Idealnya, pembangunan yang baik itu harus dimulai dari bawah (desa). Desa merupakan struktur pemerintahan yang rendah, yang meiliki peran penting dalam mensejahterakan masyarakat. Apabila pembangunan menyerap kebutuhan masyarakat desa, pembangunan akan tepat sasaran.
Sebagai penyelenggara pemerintahan tertinggi di kabupaten, pemda harus melihat, menyerap, merencanakan dan melaksanakan apa yang menjadi hajat hidup orang banyak. Bukan menrencanakan dan melaksanakan apa yang menjadi keinginan pemerintah.
Demikian ulas Ngadikun, Wakil Ketua Komisi I DPRD KKU. Selengkapnya, penyataan politisi Golkar Kayong Utara di atas, akan diulas lebih dalam berikut ini.
Infstruktur Dasar Masyarakat yang Belum Terpenuhi
Untuk mendongkrat pertumbuhan ekonomi masyarakat pedesaan, jalan merupakan prasarana utamannya. Tanpa prasarana yang baik, kendati produksi pertanian masyarakat desa melimpah, bisa menghambat pemasaran. Bahkan dapat menurunkan kualitas hasil pertanian, karena lama terjual, akibat transportasi yang sulit.
Sudah dua priode KKU menyelenggarakan otonominya, bagi Ngadikun, soal infrastruktur (jalan) tak banyak yang berubah. Hingga hari ini, akses dari Teluk Batang hingga ke Durian Sebatang masih sulit. Itu baru akses jalan utama, penghubung antar kecamatan. Belum lagi jalan penghubun antar dusun, penghubung antar desa, banyak yang rusak.
Jalan lingkar atau penghubung antar desa di Pulau Maya ke Teluk Batang, pun tak tuntas-tuntas. Bagaimana ekonomi masyarakat mau membaik, jika jalan sebagai rodanya hancur?
Demikian juga jalan-jalan penghubung di kecamatan lain. Jalan penghubung antar desa/dusun di kecamatan Sukadana, Simpang Hilir, Teluk Batang dan kecamatan Kepulauan Karimata.
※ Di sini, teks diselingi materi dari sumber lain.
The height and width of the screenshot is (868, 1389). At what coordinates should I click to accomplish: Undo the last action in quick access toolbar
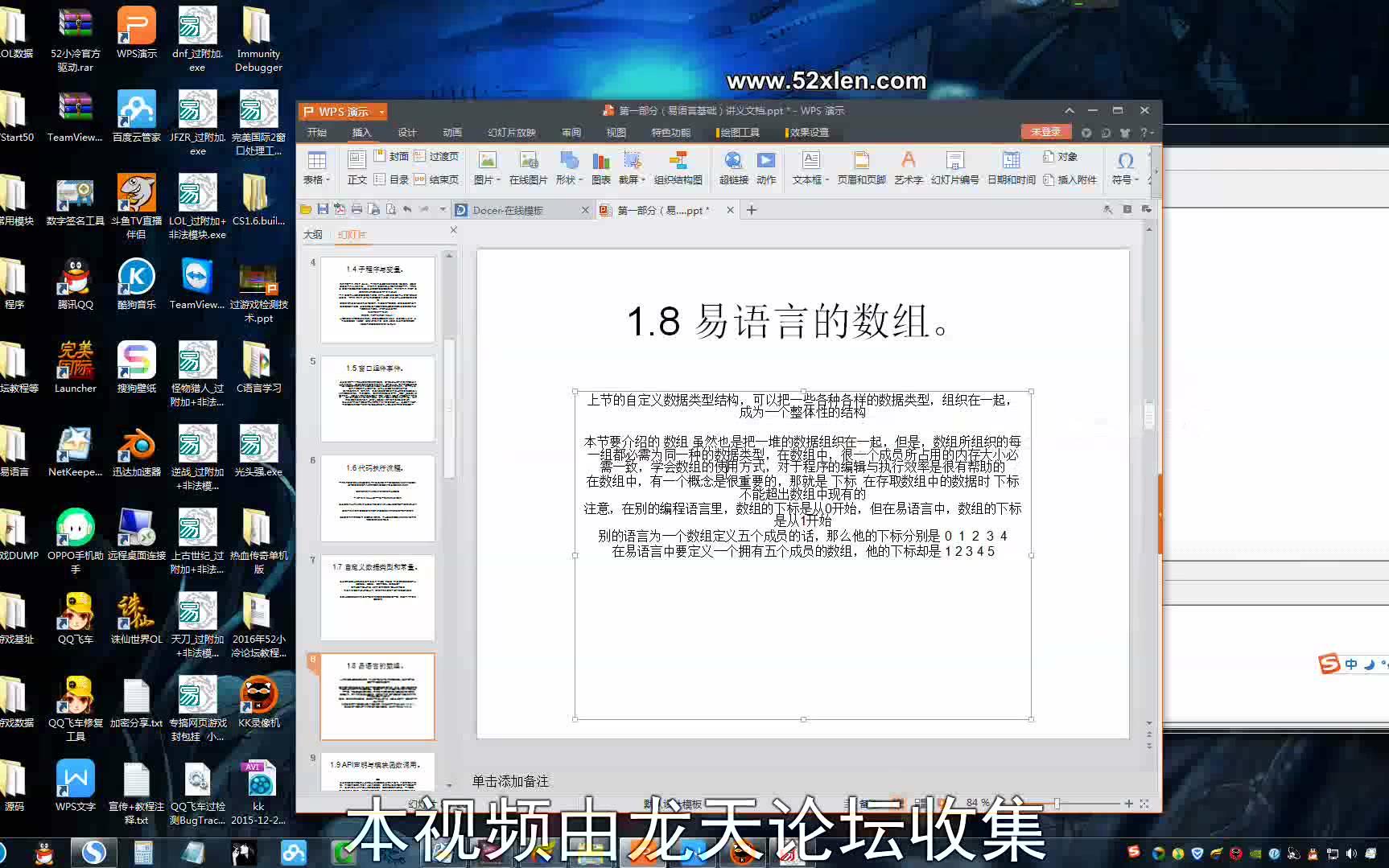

Kondisinya tak banyak yang berubah. Bahkan ada diantaranya tidak tersentuh pembangunan.
Untuk ibukota kabupaten, diakui Ngadikun sudah baik. Dan wajar, wajah ibukota harus baik, karena ini barometer, wajah kabupaten. Kalau ibukota kabupaten saja hancur misalnya, orang luar akan bilang, “Sukadana saja infrastrukturnya hancur, apa lagi di pelosoknya.”
Lalu, apa fokus pembangunan di kabupaten ini selama 2 priode, selain mengadang pendidikan dan kesehatan gratis? Jalan, jalan yang mana? Masyarakat banyak yang mengeluhkan jalan kecamatan dan desa.
Fokus pada air bersih, air bersih dimana? Di ibukota kabupaten saja air bersihnya kadang mengalir, kadang tidak. Apa lagi di kecamatan dan desa lain. Yang di bangun di desa/kecamatan di luar ibukota, sarana prasarana air bersihnya tidak bermanfaat. Seperti IPA (Instalasi Pengolahan Air Bersih) di kecamatan Seponti, Pulau Maya, Teluk Batang dan Simpang Hilir.
Menurut Ngadikun, kebutuhan dasar masyarakat, seperti jalan, air bersih dan listrik belum semua terpenuhi. Tiga kebutuhan dasar tersebut belum terjawab, mestipun KKU sudah berusia lebih 10 tahun.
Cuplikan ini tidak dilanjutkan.